* [Listed records]:
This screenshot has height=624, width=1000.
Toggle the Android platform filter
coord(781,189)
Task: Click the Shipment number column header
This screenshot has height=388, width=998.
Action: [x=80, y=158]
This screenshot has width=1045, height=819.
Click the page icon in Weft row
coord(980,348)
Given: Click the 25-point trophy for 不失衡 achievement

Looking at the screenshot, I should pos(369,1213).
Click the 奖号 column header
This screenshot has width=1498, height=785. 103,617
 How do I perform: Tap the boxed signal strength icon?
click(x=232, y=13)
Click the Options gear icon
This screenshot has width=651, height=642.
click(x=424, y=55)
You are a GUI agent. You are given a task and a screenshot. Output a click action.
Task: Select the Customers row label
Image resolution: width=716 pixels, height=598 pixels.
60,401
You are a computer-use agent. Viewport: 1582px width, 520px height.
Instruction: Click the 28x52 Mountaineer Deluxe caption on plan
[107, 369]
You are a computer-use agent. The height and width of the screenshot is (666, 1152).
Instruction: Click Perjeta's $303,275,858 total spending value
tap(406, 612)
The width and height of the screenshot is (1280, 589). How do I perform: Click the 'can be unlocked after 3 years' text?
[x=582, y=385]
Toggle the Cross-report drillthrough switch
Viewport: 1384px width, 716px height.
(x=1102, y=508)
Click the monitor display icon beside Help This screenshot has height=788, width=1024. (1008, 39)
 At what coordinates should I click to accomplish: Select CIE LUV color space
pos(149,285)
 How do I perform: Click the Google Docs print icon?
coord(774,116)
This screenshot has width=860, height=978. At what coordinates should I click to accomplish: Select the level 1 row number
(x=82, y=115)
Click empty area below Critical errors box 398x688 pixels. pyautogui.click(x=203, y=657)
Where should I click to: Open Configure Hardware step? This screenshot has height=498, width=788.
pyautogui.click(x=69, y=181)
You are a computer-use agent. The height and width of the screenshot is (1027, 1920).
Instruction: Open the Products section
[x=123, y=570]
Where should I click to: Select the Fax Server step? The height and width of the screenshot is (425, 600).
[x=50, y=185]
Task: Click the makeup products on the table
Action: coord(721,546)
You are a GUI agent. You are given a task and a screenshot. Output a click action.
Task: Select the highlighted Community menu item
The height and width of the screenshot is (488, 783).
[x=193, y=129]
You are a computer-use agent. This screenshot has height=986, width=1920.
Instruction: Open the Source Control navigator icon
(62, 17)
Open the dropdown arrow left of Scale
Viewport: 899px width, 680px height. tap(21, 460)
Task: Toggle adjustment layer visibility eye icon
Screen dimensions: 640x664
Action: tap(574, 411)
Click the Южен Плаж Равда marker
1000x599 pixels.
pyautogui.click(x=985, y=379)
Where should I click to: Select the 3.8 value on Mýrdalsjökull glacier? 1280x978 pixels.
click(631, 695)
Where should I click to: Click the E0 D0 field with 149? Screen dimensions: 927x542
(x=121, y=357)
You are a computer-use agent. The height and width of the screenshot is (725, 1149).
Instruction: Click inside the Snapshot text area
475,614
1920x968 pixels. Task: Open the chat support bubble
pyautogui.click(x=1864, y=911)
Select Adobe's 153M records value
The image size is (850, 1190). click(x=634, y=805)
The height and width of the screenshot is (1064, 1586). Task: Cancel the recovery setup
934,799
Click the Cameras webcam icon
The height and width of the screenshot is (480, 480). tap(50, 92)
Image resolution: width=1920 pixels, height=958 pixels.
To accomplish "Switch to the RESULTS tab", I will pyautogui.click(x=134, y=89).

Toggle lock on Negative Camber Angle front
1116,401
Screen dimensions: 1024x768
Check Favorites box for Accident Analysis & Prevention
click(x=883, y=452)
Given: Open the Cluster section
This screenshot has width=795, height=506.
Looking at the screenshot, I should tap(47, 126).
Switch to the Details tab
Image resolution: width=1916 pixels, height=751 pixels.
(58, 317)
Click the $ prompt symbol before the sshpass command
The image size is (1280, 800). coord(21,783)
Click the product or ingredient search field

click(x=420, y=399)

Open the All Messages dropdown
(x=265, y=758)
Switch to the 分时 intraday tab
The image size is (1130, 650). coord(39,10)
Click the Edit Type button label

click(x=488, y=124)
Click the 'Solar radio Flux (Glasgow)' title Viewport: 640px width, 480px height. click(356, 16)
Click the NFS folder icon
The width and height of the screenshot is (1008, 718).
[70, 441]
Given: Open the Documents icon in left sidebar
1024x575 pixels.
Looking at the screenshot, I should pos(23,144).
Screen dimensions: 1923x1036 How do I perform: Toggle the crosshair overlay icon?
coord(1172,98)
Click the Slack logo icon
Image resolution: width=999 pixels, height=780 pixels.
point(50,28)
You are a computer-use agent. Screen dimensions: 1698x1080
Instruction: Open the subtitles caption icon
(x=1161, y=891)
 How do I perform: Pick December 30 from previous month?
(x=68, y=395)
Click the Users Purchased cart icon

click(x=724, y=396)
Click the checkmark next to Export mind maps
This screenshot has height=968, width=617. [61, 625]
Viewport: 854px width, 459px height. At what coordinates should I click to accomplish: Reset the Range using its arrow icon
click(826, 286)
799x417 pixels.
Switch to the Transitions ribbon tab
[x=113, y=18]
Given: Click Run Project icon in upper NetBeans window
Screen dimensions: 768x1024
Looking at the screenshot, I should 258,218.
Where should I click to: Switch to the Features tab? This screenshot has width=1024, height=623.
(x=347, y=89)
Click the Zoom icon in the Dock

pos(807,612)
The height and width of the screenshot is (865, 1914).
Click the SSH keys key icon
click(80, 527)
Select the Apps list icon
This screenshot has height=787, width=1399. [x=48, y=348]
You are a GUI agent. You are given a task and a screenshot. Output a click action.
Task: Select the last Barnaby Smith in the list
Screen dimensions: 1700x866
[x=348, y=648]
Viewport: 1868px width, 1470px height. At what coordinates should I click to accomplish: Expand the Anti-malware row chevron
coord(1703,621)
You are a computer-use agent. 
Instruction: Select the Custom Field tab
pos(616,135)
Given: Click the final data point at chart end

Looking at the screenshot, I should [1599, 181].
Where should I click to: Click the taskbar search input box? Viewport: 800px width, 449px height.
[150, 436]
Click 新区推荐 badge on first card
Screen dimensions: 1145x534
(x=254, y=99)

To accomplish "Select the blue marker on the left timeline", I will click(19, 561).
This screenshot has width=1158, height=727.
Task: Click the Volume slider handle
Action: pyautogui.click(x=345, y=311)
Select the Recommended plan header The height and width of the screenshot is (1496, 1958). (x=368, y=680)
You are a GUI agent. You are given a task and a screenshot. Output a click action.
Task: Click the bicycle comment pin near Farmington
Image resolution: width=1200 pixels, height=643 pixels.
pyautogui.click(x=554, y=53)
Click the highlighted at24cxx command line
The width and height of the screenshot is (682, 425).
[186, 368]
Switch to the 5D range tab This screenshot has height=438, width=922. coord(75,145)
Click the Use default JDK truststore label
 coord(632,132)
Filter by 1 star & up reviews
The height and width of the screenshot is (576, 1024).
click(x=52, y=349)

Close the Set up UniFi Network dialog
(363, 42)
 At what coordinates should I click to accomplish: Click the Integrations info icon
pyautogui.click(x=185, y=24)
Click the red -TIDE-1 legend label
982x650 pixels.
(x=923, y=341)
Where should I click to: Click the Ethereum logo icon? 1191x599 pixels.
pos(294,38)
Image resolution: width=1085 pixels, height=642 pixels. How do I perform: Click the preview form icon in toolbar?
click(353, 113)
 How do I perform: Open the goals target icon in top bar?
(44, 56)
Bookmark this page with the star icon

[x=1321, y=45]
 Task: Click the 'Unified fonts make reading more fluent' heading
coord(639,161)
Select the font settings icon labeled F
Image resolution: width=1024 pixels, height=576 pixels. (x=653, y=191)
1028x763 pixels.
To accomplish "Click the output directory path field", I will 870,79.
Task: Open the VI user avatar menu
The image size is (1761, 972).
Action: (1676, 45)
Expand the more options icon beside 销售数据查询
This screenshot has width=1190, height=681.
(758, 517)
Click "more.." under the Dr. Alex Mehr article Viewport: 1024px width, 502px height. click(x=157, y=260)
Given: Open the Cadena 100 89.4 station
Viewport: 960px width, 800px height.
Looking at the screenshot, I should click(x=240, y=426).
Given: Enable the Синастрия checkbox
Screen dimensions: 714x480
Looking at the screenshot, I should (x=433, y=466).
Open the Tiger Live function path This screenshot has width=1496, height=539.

* [Problem description]:
Going back over the entries above, copy word for word every line from the one that has "The width and height of the screenshot is (682, 425)." on through the one that has "Switch to the 5D".

* [Answer to the exercise]:
The width and height of the screenshot is (682, 425).
[186, 368]
Switch to the 5D range tab This screenshot has height=438, width=922. coord(75,145)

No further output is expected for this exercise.